When copying the listing below, skip every picture and repeat exactly the lines from the first one through the line that contains "Open the ImageNet trend chart thumbnail".

+ + +

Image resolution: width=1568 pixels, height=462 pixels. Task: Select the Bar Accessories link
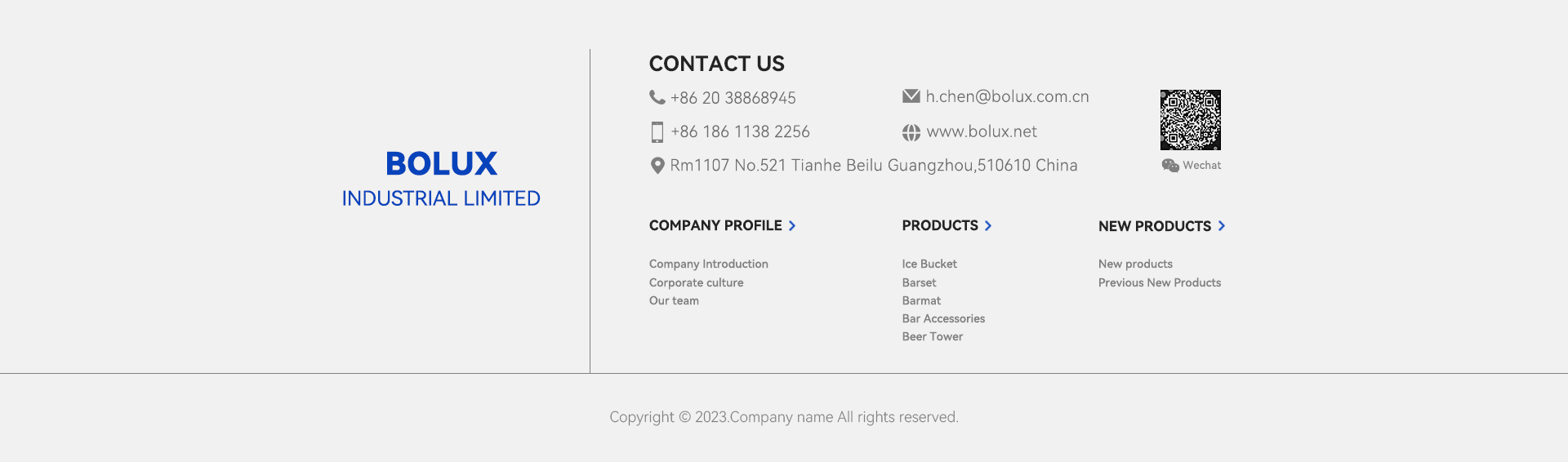pyautogui.click(x=943, y=318)
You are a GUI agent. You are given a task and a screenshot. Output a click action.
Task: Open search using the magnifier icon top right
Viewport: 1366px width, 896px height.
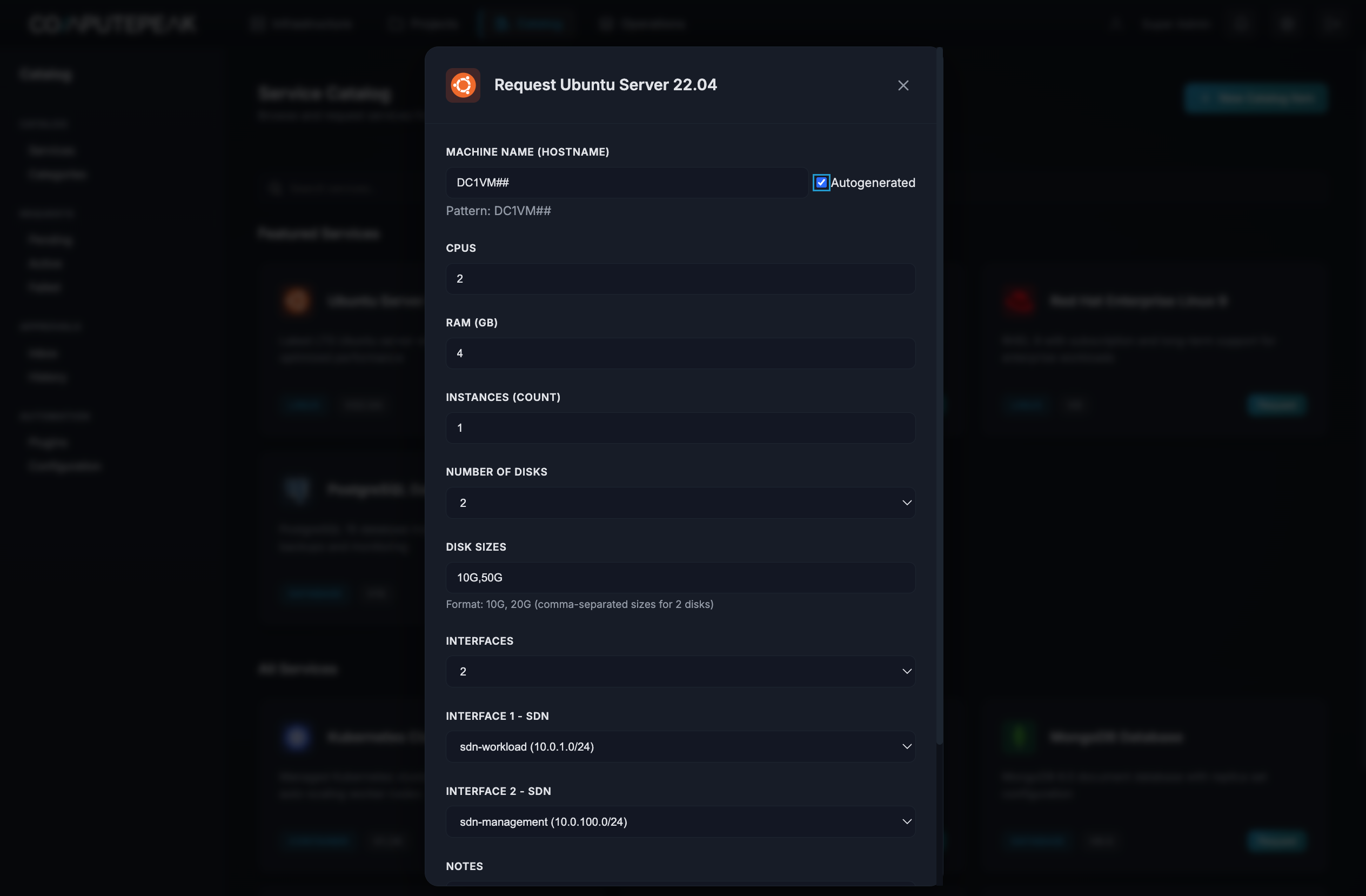click(x=1116, y=24)
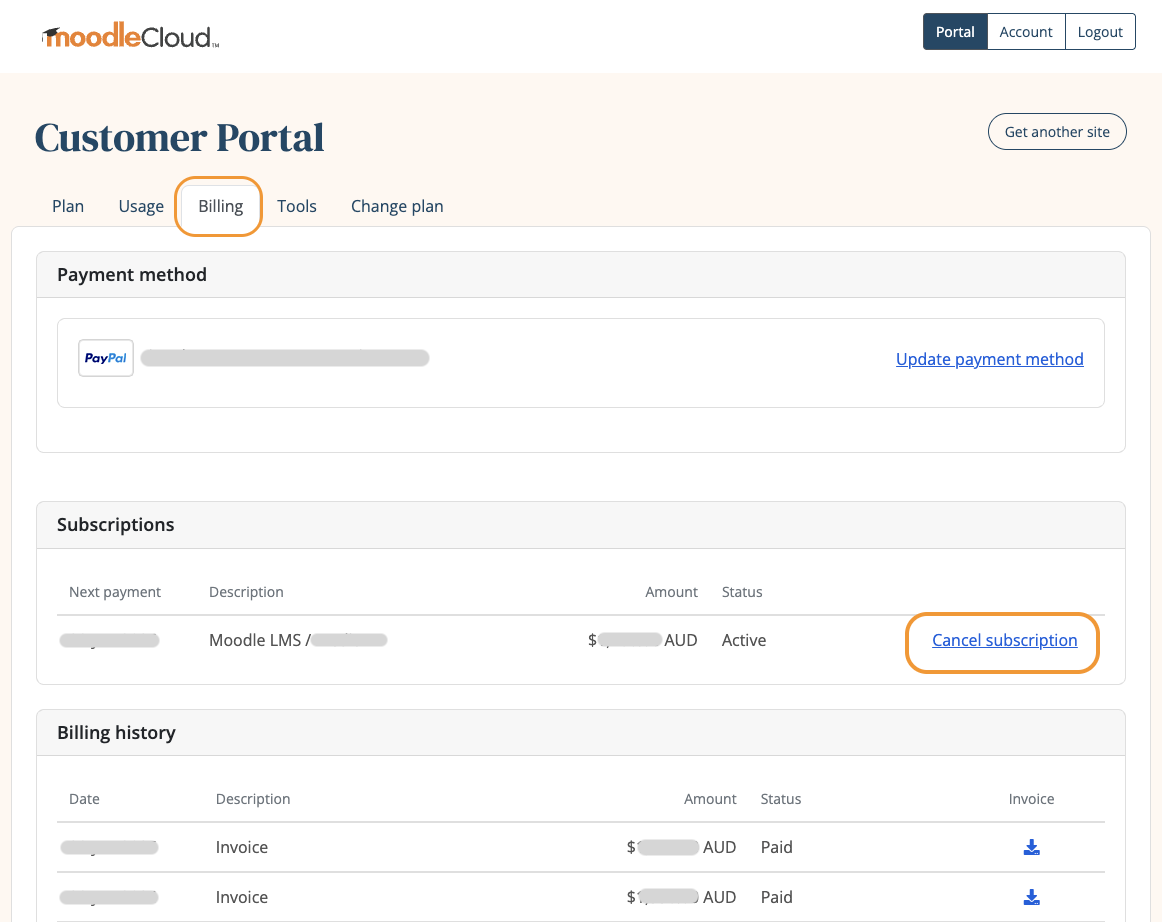The image size is (1162, 924).
Task: Open the Change plan tab
Action: (397, 206)
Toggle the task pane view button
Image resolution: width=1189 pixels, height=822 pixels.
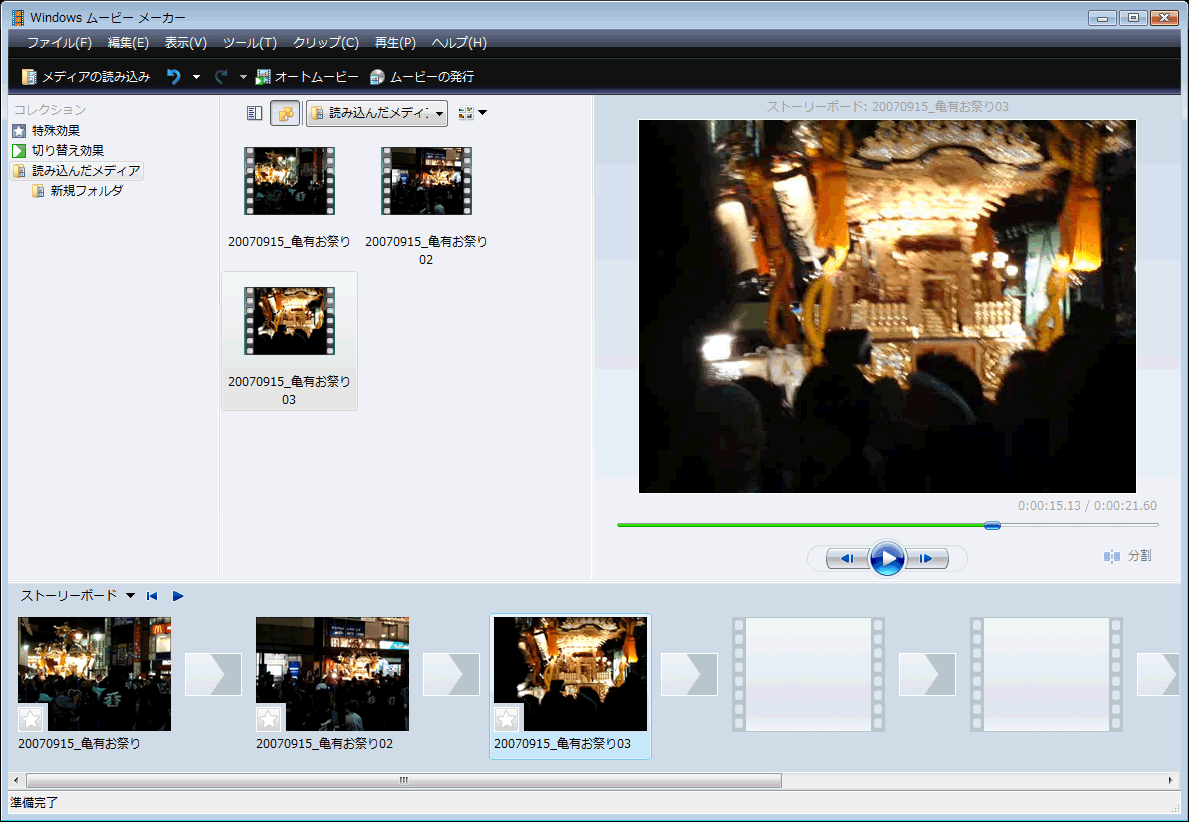point(255,113)
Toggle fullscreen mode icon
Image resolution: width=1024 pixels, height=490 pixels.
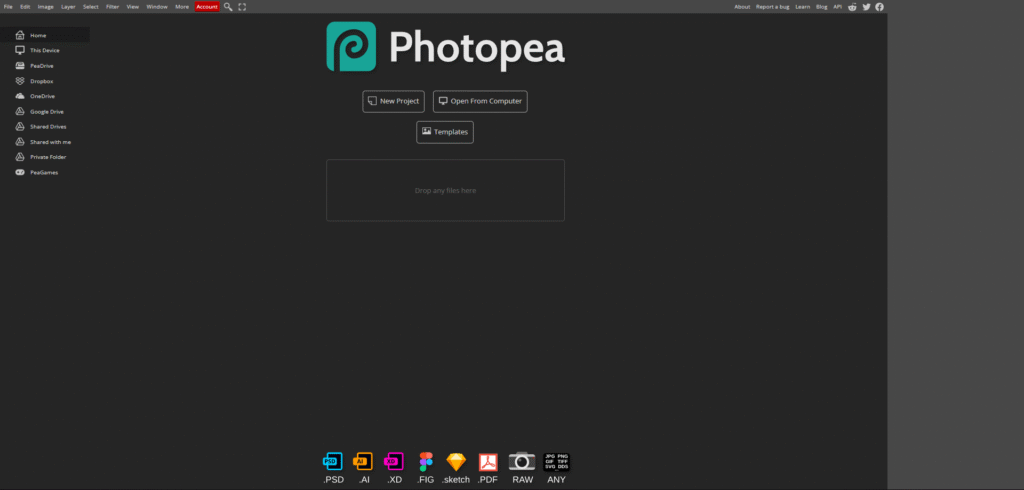(x=242, y=6)
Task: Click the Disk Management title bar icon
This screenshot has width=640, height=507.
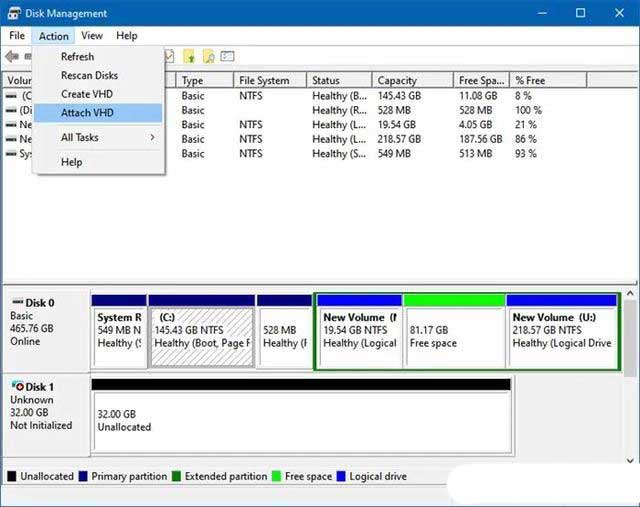Action: click(14, 14)
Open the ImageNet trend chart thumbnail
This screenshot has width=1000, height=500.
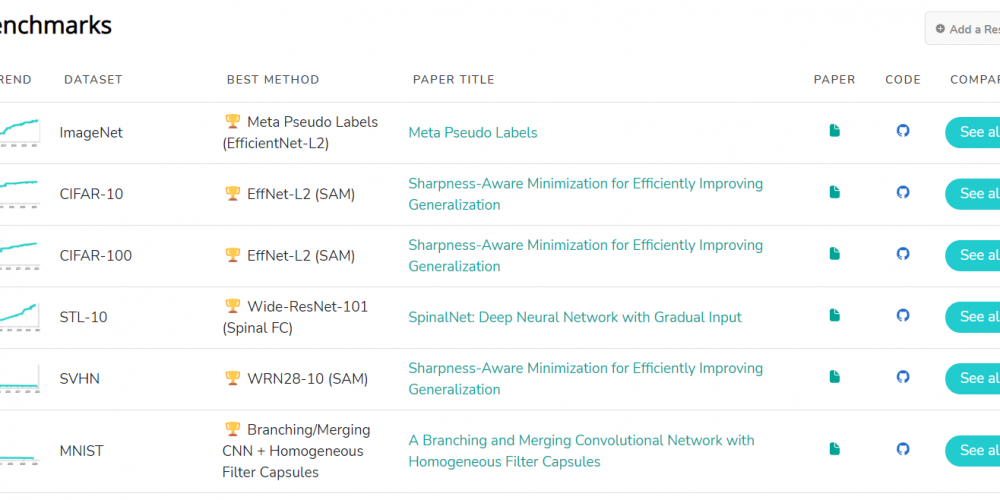pyautogui.click(x=19, y=132)

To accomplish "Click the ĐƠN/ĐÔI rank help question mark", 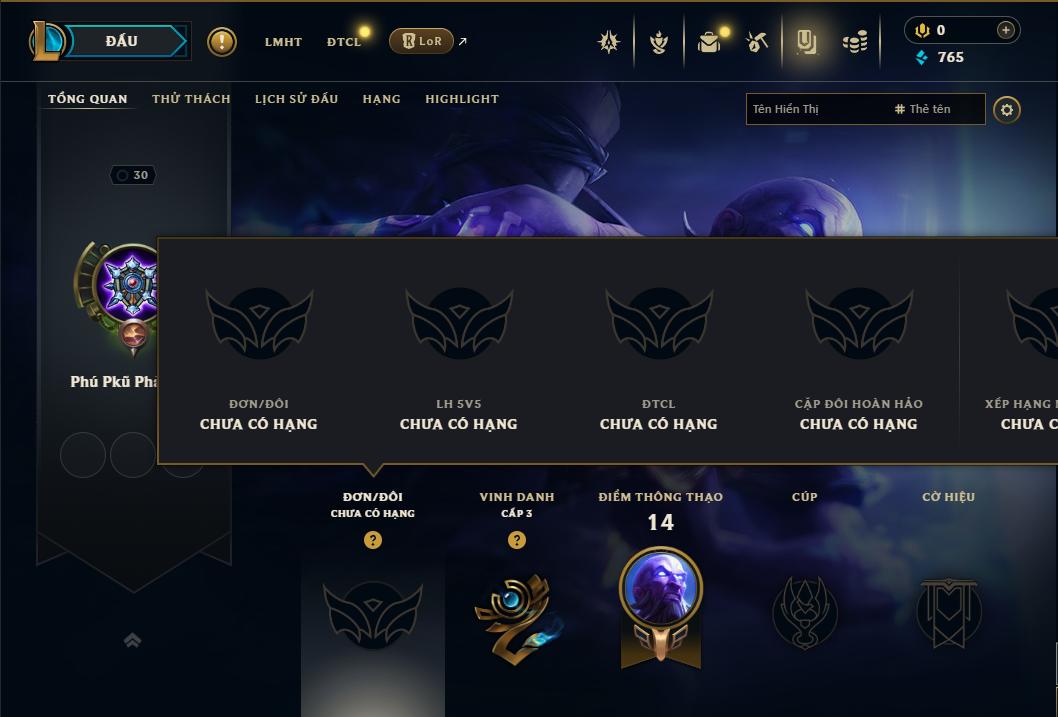I will 372,540.
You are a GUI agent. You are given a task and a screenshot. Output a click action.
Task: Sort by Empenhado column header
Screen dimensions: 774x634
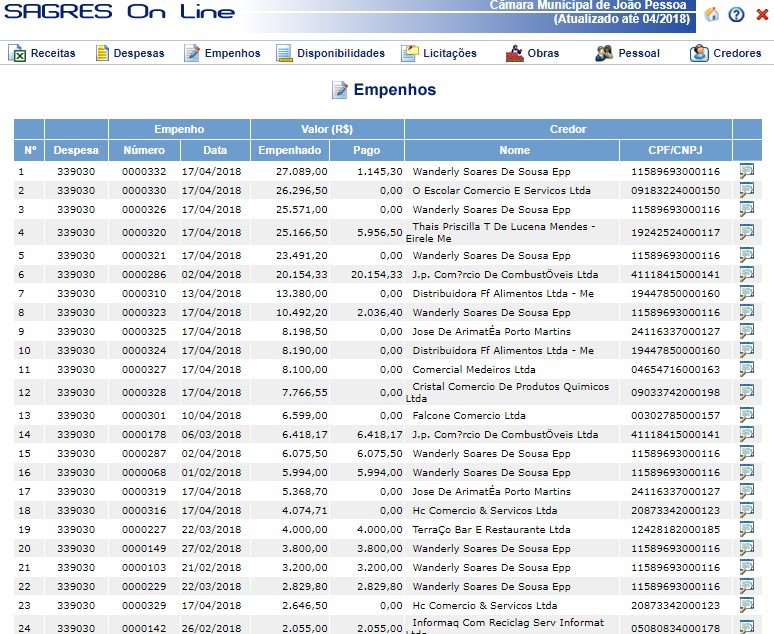[x=289, y=151]
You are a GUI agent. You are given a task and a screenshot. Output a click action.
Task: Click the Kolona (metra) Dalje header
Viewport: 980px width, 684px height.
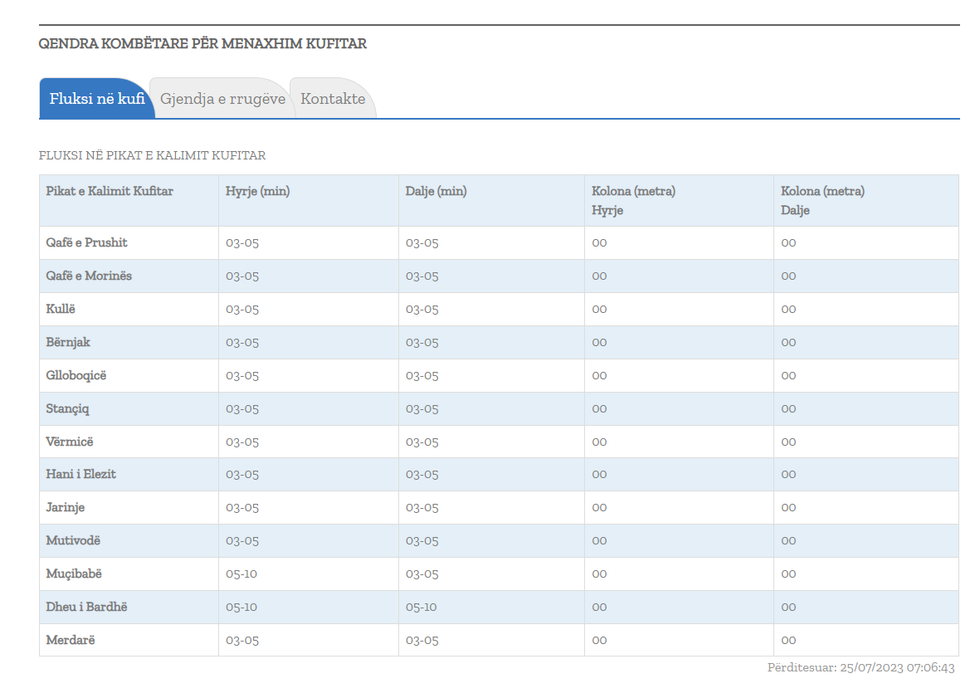point(822,200)
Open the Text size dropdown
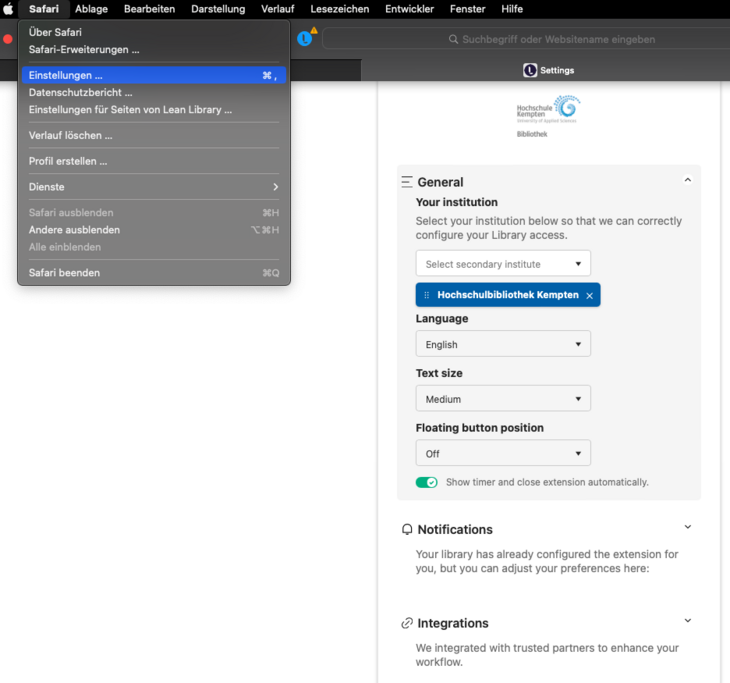 click(503, 399)
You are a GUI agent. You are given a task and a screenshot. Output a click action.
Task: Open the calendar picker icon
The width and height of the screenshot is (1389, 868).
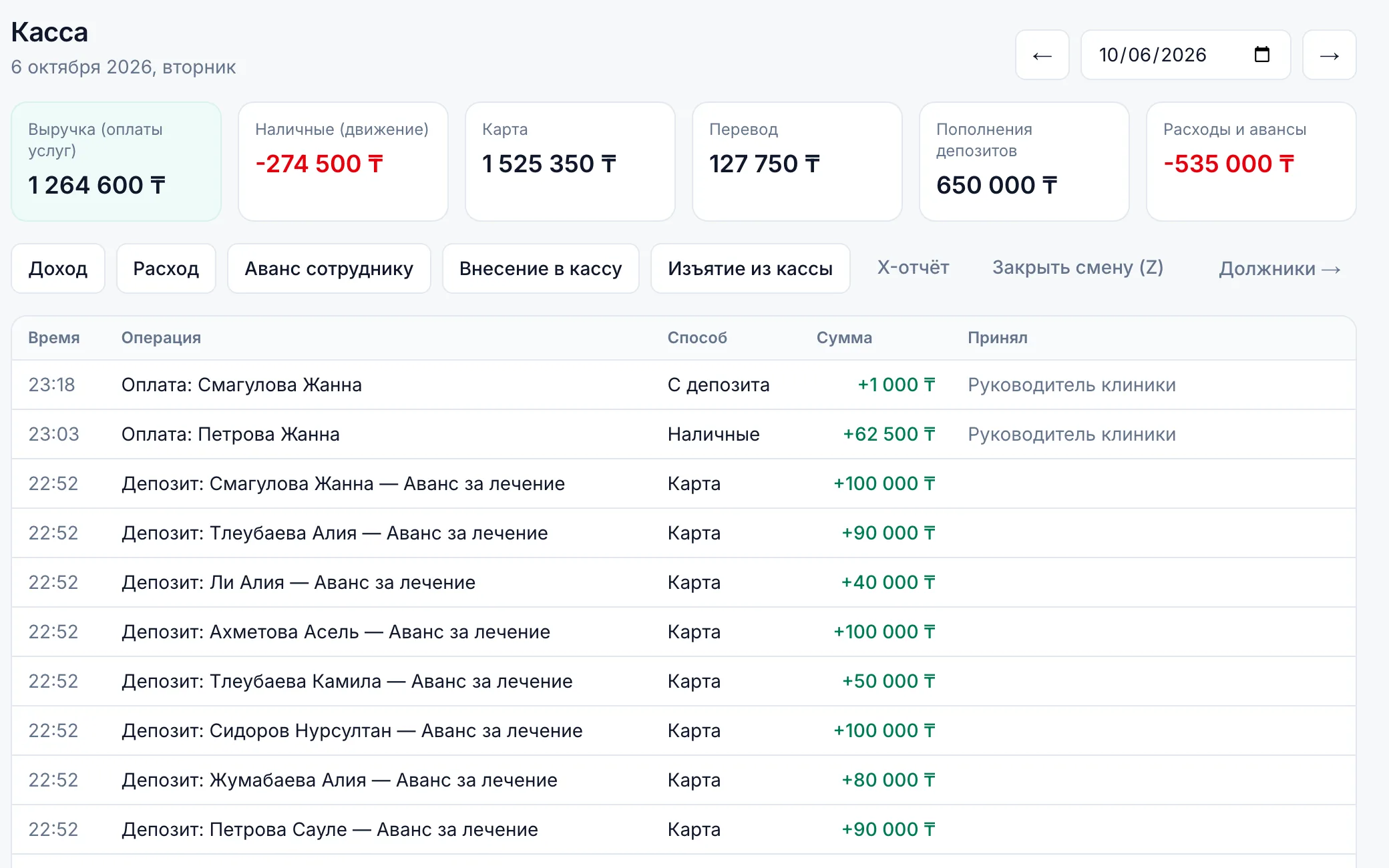coord(1261,55)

+ + +

__Answer section__.
Image resolution: width=1568 pixels, height=462 pixels. Task: Select the Bar Accessories link
pyautogui.click(x=943, y=318)
You are a GUI agent. You are given a task and a screenshot. Output a click action.
Task: Open search using the magnifier icon top right
Viewport: 1366px width, 896px height.
click(x=1116, y=24)
The image size is (1162, 924).
Task: Open the Change plan tab
Action: (397, 206)
Toggle the task pane view button
Image resolution: width=1189 pixels, height=822 pixels.
point(255,113)
Toggle fullscreen mode icon
Image resolution: width=1024 pixels, height=490 pixels.
(x=242, y=6)
Task: Click the Disk Management title bar icon
This screenshot has width=640, height=507.
Action: click(14, 14)
Open the ImageNet trend chart thumbnail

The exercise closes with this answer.